--- REQUIREMENTS ---
Copy every line of the records below word for word, leaving out the pictures.

[Records for locating text and elements]
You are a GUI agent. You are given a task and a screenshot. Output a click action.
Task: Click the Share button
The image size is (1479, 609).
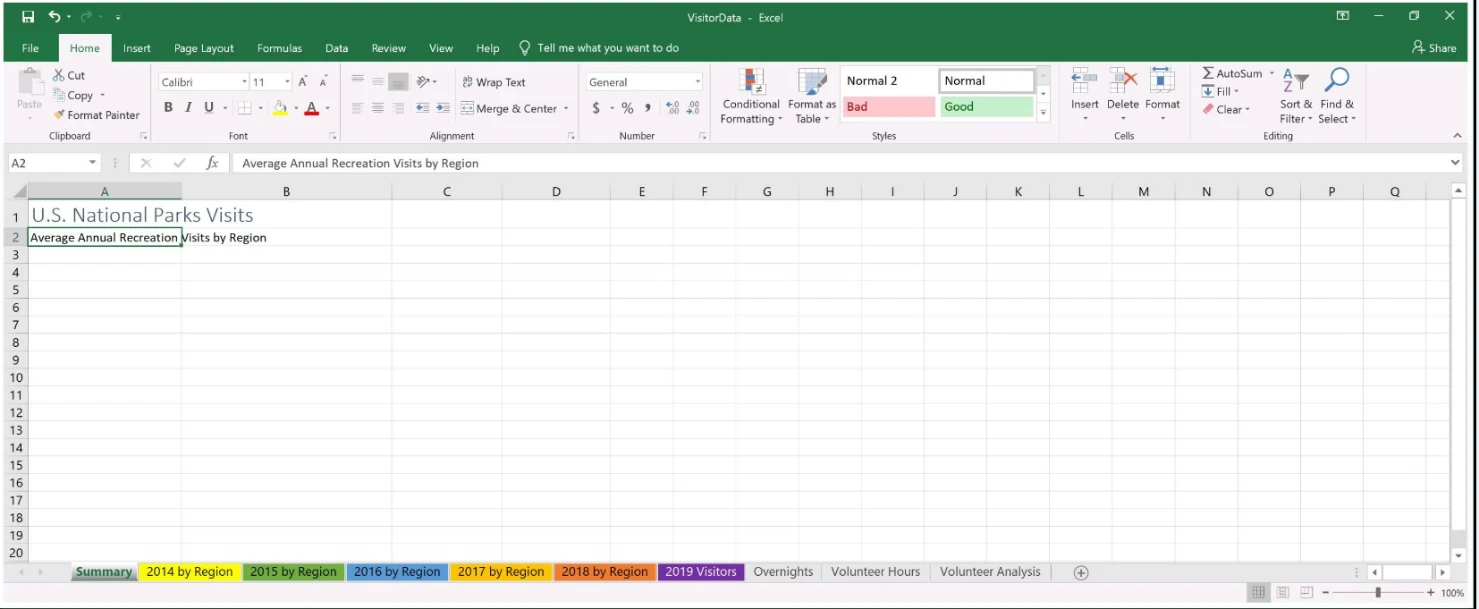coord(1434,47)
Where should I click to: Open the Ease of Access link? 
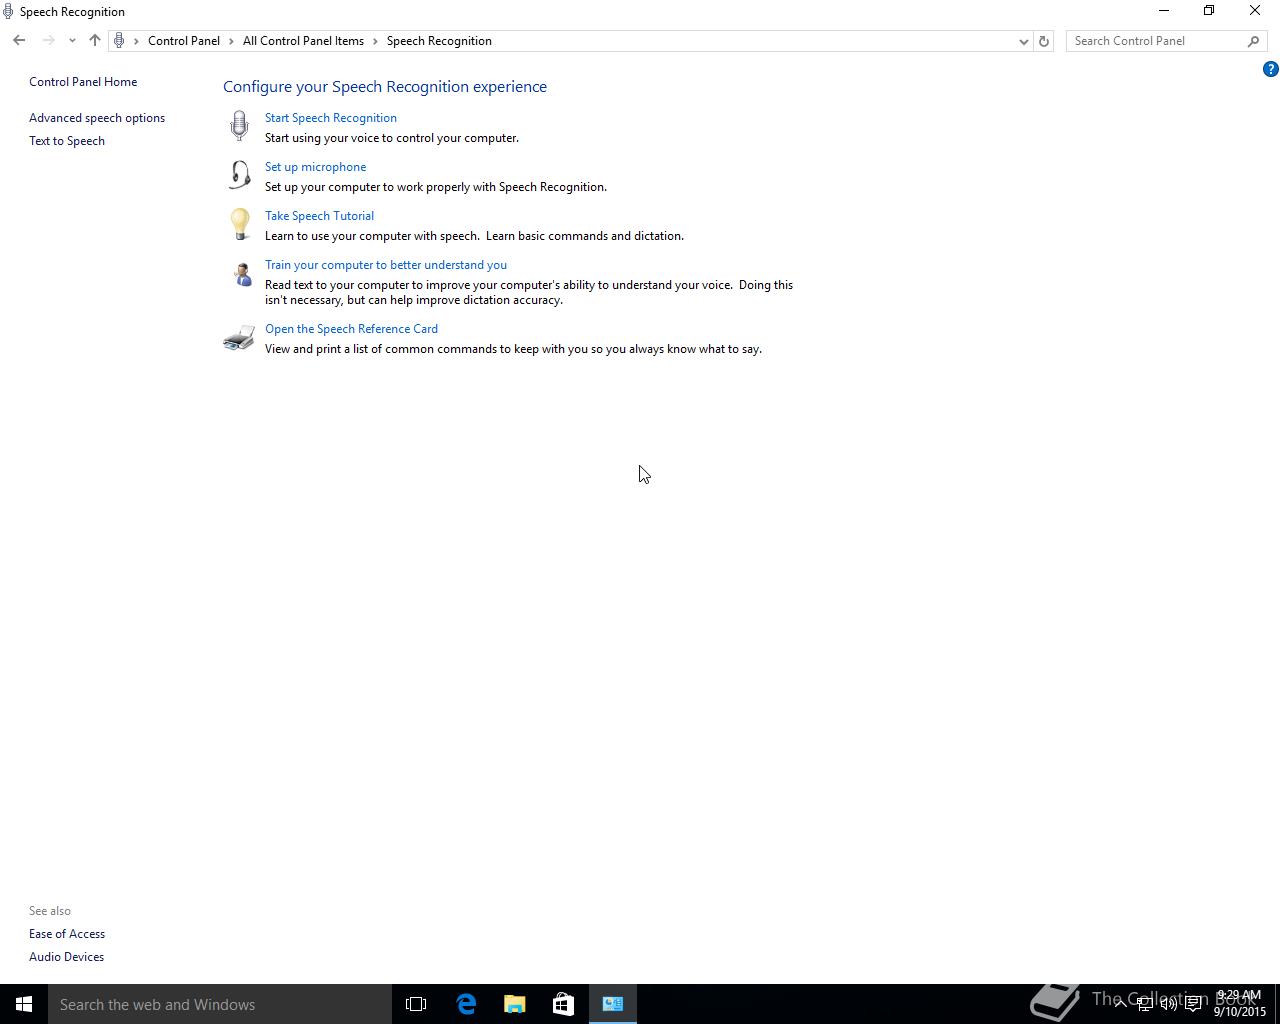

--- OUTPUT BELOW ---
You are a GUI agent. You are given a task and a screenshot. Output a click action.
Task: Click the Share button
The image size is (1479, 609).
coord(1434,47)
Where should I click to: Open the Ease of Access link? 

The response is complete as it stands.